Copy the lines below verbatim, from the line containing "You are a computer-use" up to and including the final line, omitting the pictures.
* START LISTING *
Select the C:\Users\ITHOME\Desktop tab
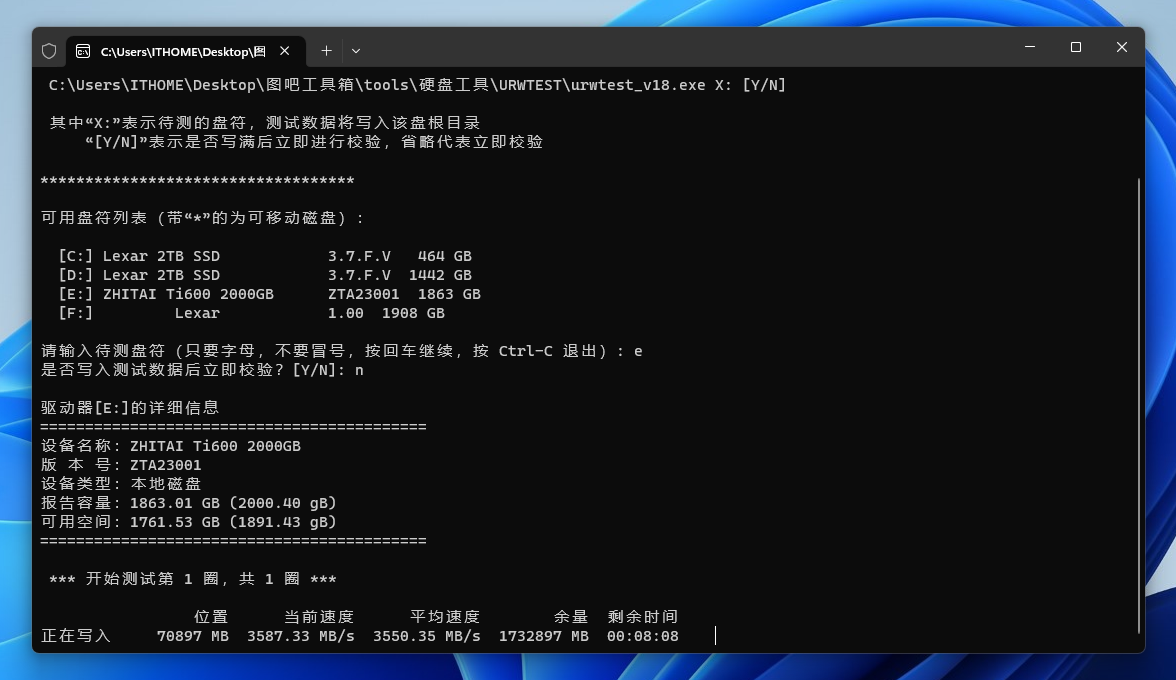The width and height of the screenshot is (1176, 680). (x=182, y=51)
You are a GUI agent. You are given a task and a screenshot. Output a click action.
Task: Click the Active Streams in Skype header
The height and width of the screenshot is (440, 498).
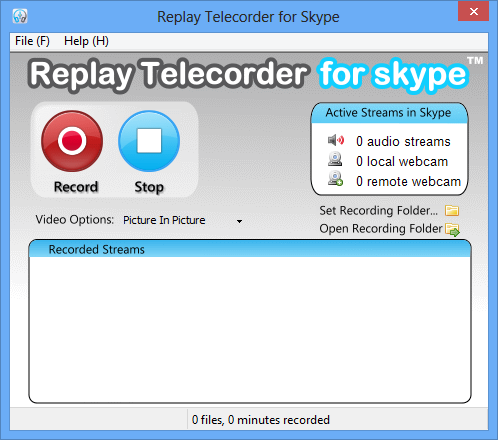tap(389, 113)
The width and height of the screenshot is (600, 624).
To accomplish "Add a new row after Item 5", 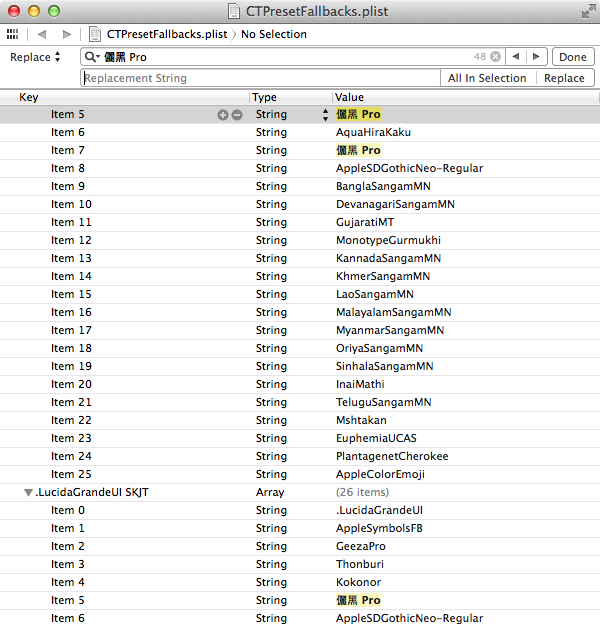I will (x=223, y=115).
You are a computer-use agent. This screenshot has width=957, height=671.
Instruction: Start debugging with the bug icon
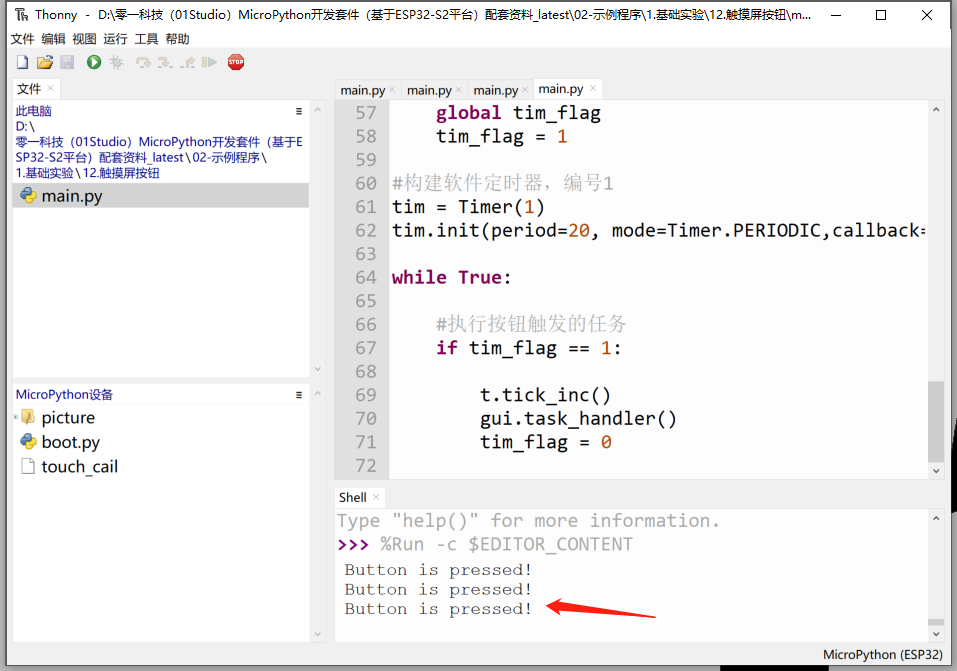click(117, 62)
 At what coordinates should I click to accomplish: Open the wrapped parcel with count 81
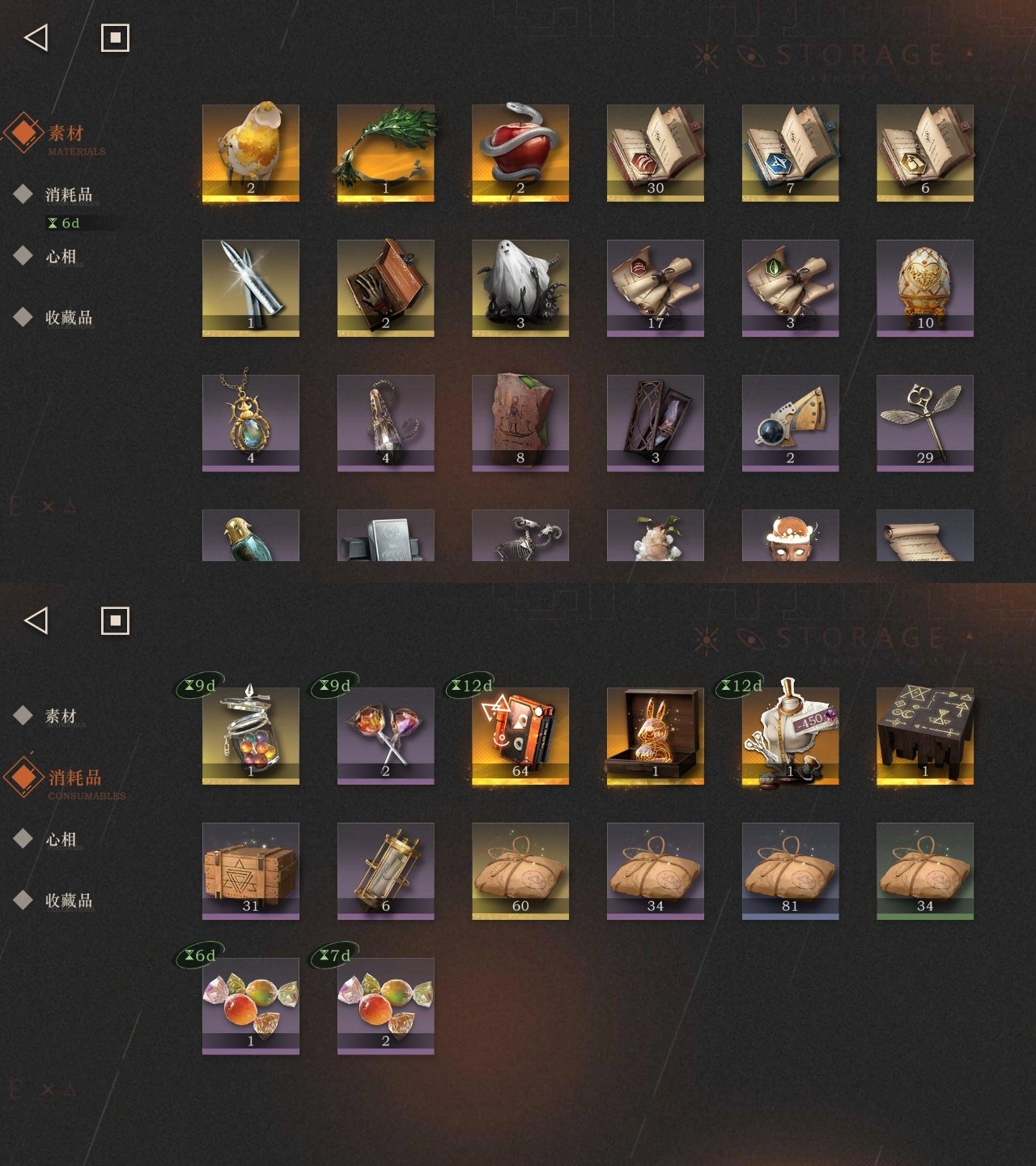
* END LISTING *
OUTPUT OF THE EXERCISE:
You are a computer-use agent. This screenshot has width=957, height=671.
Instruction: Start debugging with the bug icon
click(117, 62)
 At what coordinates should I click to accomplish: Open the wrapped parcel with count 81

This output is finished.